Interpretive Summary: Nursery crops produce about ten percent of all income from agricultural products. Many of the products are attacked by pests and require sprayed chemical or natural pest control agents. To obtain the optimum pesticide spray management, delivery systems must be operated economically and effectively with minimum canopy damage and minimum spray drift. Techniques to assess spray penetration and drift from nursery sprayers are needed to obtain optimum spray performances with minimum drift potential. Spray distribution within two different types of nursery tree canopies, spray deposition on the ground and airborne sprays from two types of sprayers were assessed with different methods by detecting residues of either calcium nitrate foliar fertilizer or copper hydroxide fungicide. Electron beam analysis (EBA) was used to analyze residues on electron microscope stubs, upper and lower sides of leaves and needles placed and collected at several locations and heights in the canopy. Profile-tape samples were evaluated with a laboratory spray deposit analyzer using a conductivity detector. Spray deposit analyzer quantified spray deposition profile across trees. EBA detected and quantified the percent residue coverage on both leaf and stub surface areas within tree canopies, and provided a useful assessment method to determine spray penetration performances for nursery spray applications. The methods to assess spray penetration and drift would be greatly beneficial to nursery growers to enhance spray performances and reduce off-target loss.

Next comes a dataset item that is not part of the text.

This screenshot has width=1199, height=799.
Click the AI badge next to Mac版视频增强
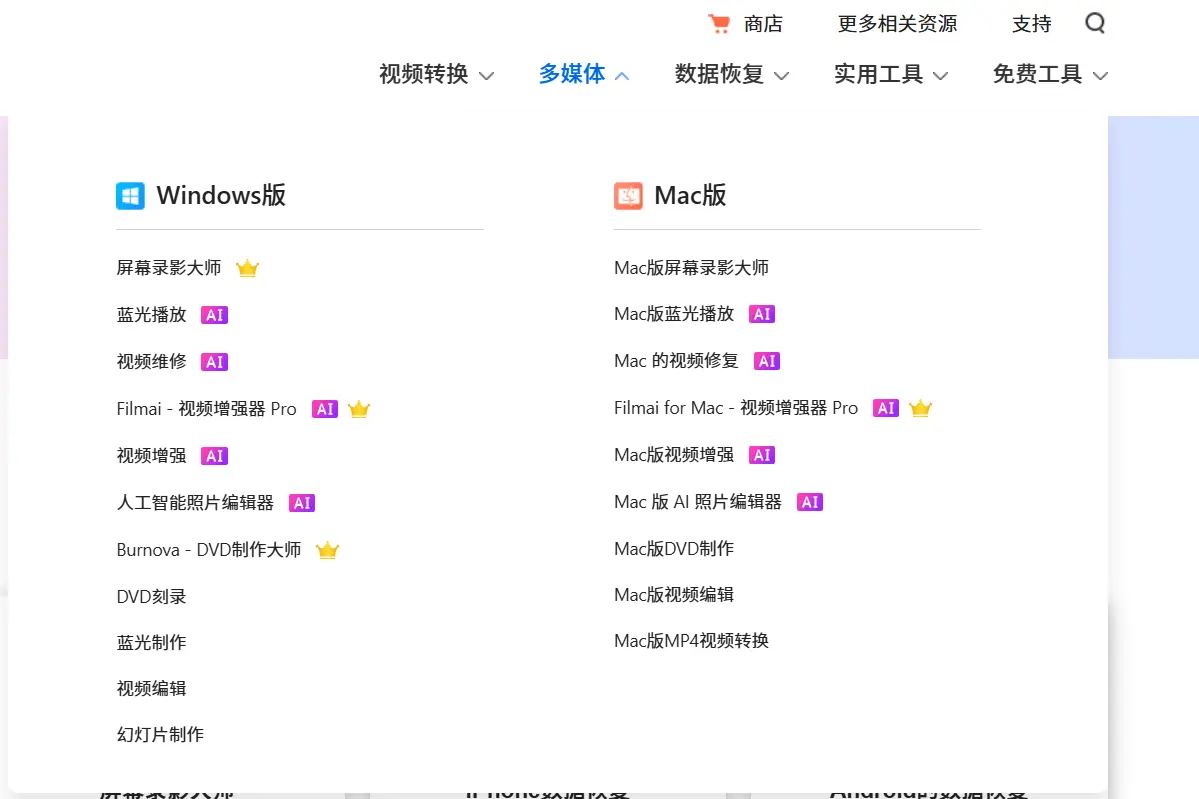click(x=763, y=454)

Technical Abstract: Spray penetration and off-target spray drift from a conventional, air-assist, axial fan sprayer and a high-clearance, boom-type sprayer were investigated in Honey Locust (Gleditsia triacanthos) and Canadian Hemlock (Tsuga canadensis) trees located in two different production nurseries. Aqueous tracer solutions of either Ca(NO3)2 foliar fertilizer or Cu(OH)2 fungicide were used in the experiments. Spray distribution and drift were assessed via residues collected on foliage, electron microscope stubs, vertical and ground-level profile tapes, and high-volume air samplers. Electron beam analysis (EBA) was used to assay residues on stubs, leaves and needles placed and collected at several locations and heights in the canopy. Profile-tape samples were evaluated with a laboratory spray deposit analyzer using a conductivity detector. Both assessment methods used in the present study were useful for detection and quantification of Ca or Cu spray penetration within tree canopies. The average spray deposit on upper surfaces of leaves was three times that deposited on lower surfaces within the Honey Locust trees. Spray deposit at the top of Canadian Hemlock tree canopies was 14 times higher than that at the middle and the bottom of canopies. Spray deposit on ground targets greatly decreased as the distance from the spray path increased. However, airborne spray deposits did not decrease as much with increasing downwind distance as ground deposits in both nurseries.